▶ [Requirement] All lines below containing the string "Click" are to be copied.

▶ [Data records]

....................

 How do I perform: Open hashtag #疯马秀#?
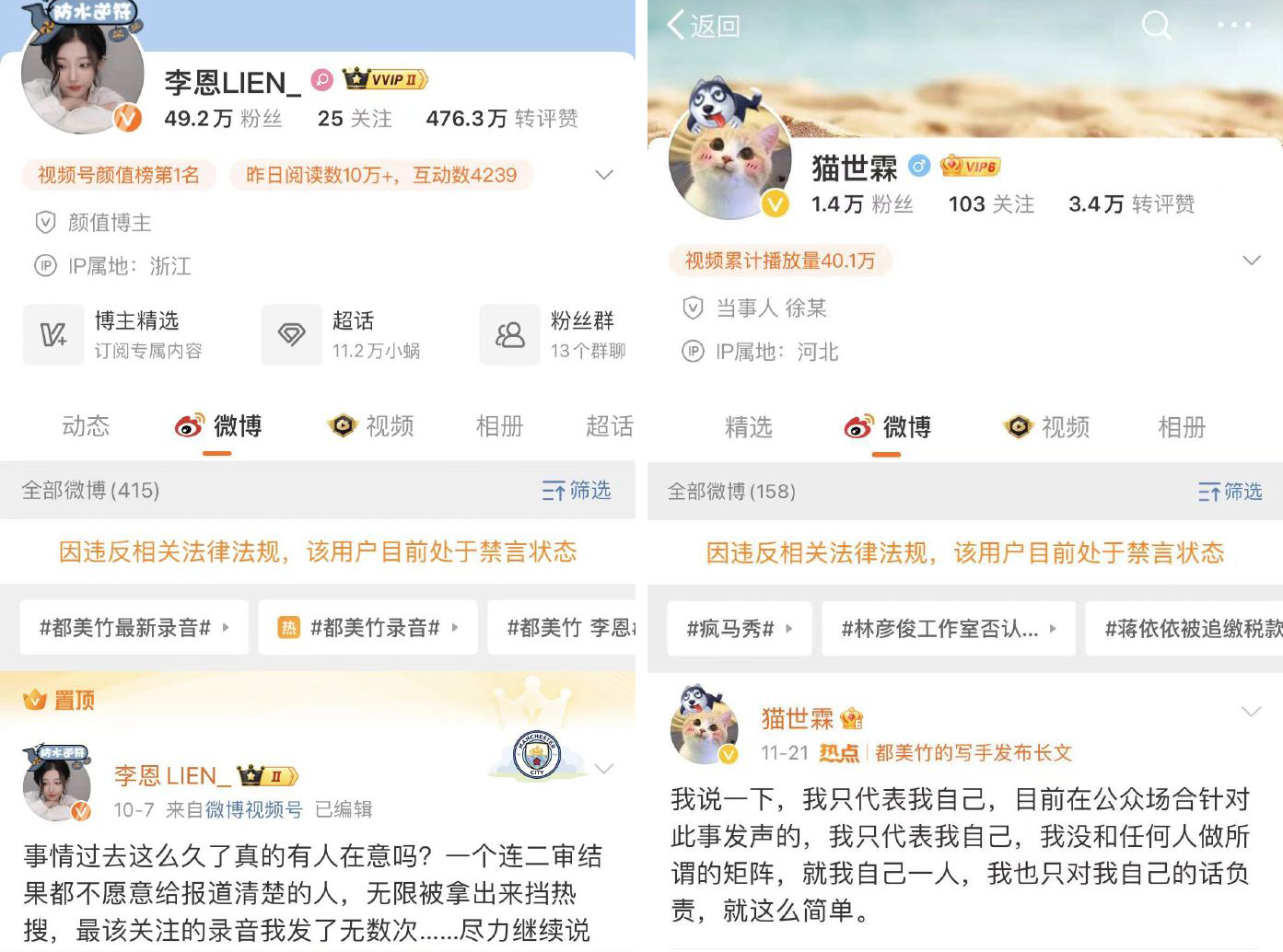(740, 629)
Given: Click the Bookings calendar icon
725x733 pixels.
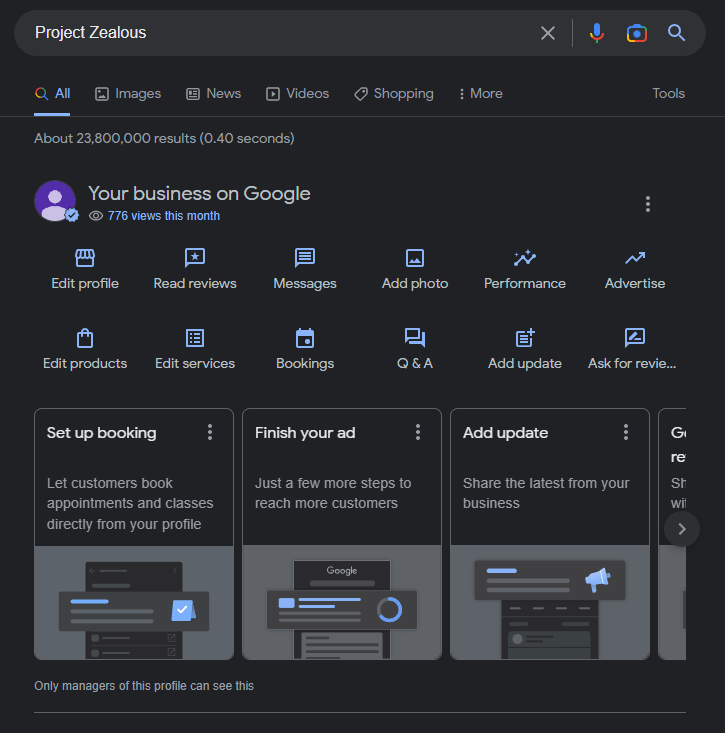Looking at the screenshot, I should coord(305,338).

....................

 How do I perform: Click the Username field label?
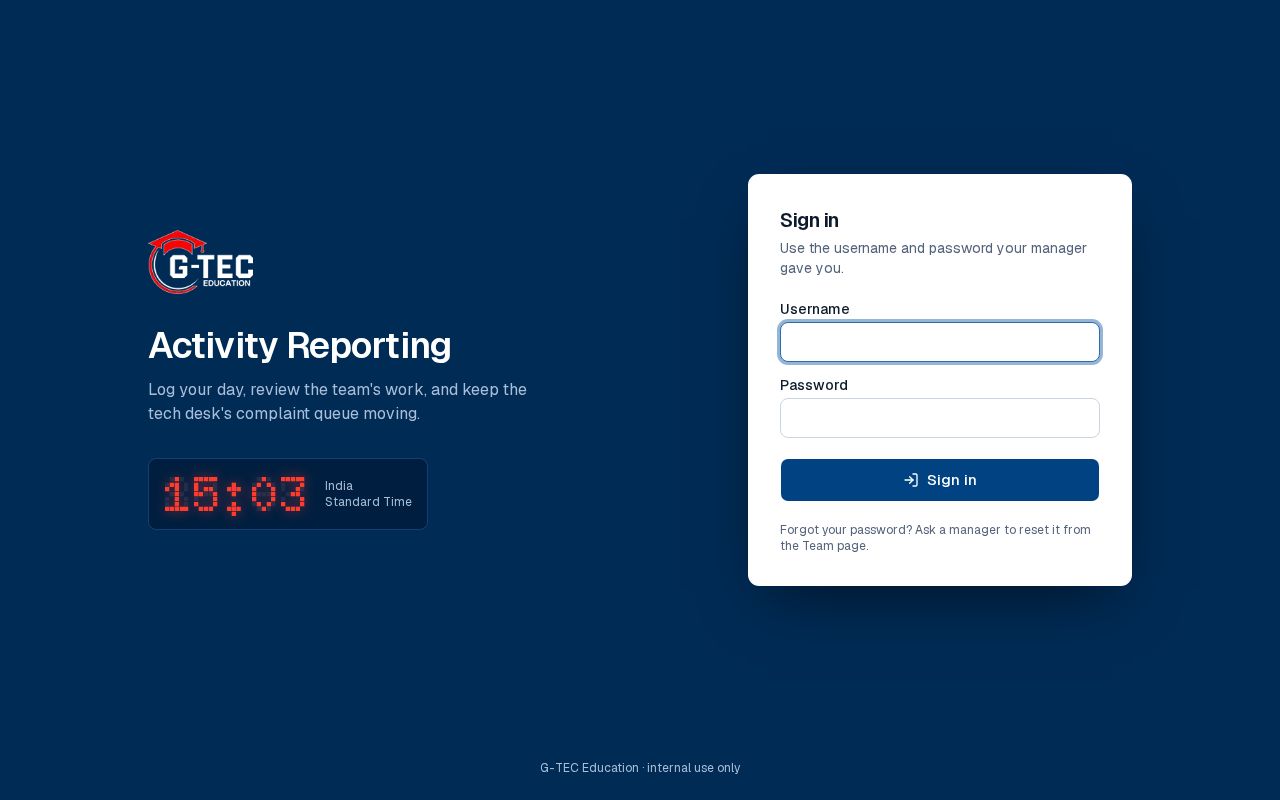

....................

▶ [Answer section]
Given: Click the Bookings calendar icon
 How do I perform: Click the Username field label?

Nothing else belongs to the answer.